In the current report, we have determined using three independent means that inhibiting TRAILshort production or function during acute HIV infection reduces survival of HIV-infected and bystander (uninfected) cells, extending our previous observations and suggesting a physiologic function of increased TRAILshort production. On the one hand, expression of TRAILshort may reduce CD4 T cell depletion, delaying HIV disease progression, and therefore be a protective host response. On the other hand, TRAILshort-mediated increased survival of HIV-infected cells could contribute to viral persistence, preserving viral production, and at the same time ensuring survival of target CD4 T cells for continued viral replication. The relevant contribution of these two potential functions of TRAILshort to the natural history of HIV infection in vivo warrants further investigation.

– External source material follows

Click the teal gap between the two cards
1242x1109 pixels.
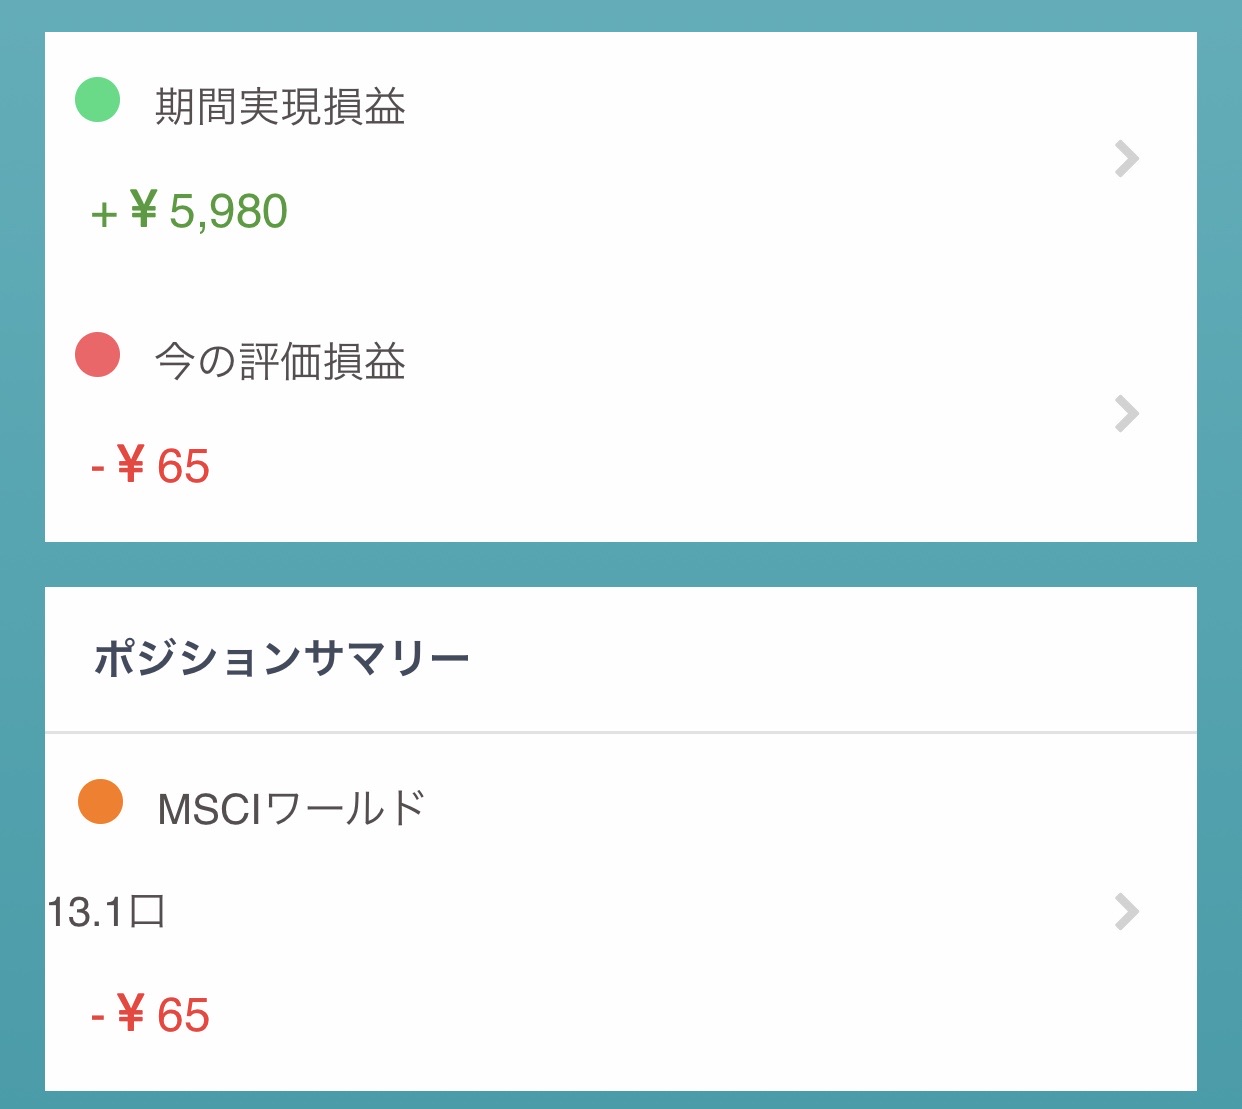click(620, 565)
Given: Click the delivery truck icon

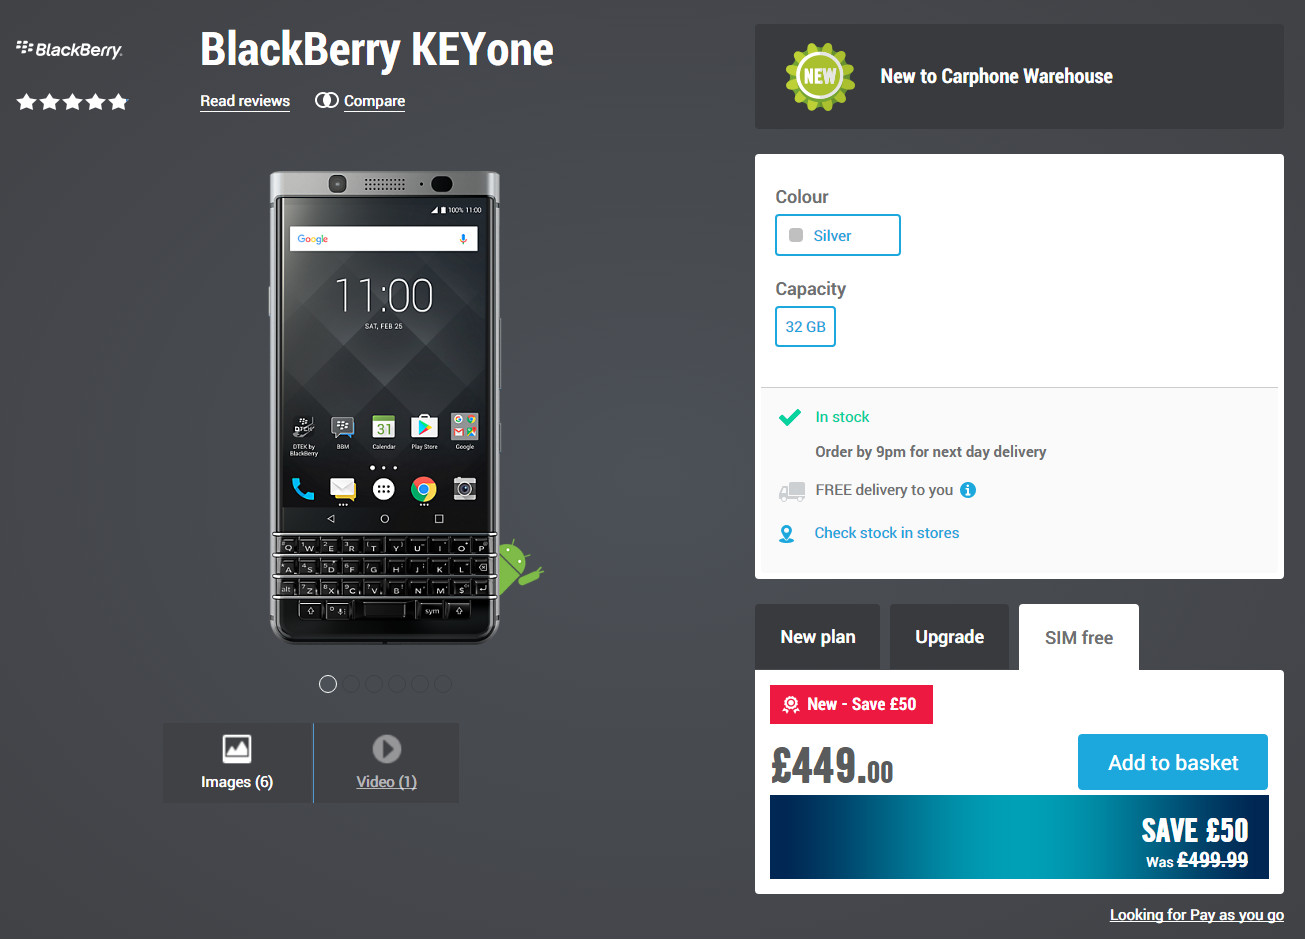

Also, understanding the expression of TRAILshort fundamentally impacts the interpretation of TRAIL and TRAIL receptor expression, and argues that in different experimental systems and disease states, functional assessment of TRAILshort involvement is required. Specifically in the case of HIV infection, it is now apparent that multiple stimuli induce TRAIL expression on CD4 T cells, monocytes and plasmacytoid dendritic cells (9–14). Similarly, immune activation causes upregulation of death inducing TRAIL receptors 1 and 2 on both HIV infected and uninfected cells (25–27). Alone these data would suggest that TRAIL dependent pathways might kill and eliminate HIV infected cells, thereby eradicating them. Only with the understanding that TRAILshort is also produced does it make sense that such infected cells are not killed, and thus HIV infected cells persist.

KEY POINTS.

TRAIL binding to TRAIL receptor (R)1 and R2 contributes to CD4 death during HIV infection.
Blocking TRAILshort, a TRAIL antagonist increases death of HIV infected and uninfected cells.
Homeostatic production of TRAILshort may protect cells from HIV-induced cell death.

GRANT FUNDING

A.C.P. and N.W.C. were supported through the Mayo Clinic Foundation. S.R.L. was supported by the National Institutes of Health (NIH) Delaney AIDS Research Enterprise (DARE U19 AI096109 and UM1 AI126611–01) and the National Health and Medical Research Council (NHMRC) of Australia (NHMRC program grant and practitioner fellowship to SRL). A.D.B was supported by the National Institute of Allergy and Infectious Diseases of the National Institutes of Health grant numbers (AI110173 and AI120698). H.-P.K. is a Markey Molecular Medicine Investigator and received support as the inaugural recipient of the José Carreras/E. Donnall Thomas Endowed Chair for Cancer Research and the Fred Hutch Endowed Chair for Cell and Gene Therapy. The funders had no role in study design, data collection and analysis, decision to publish, or preparation of the manuscript.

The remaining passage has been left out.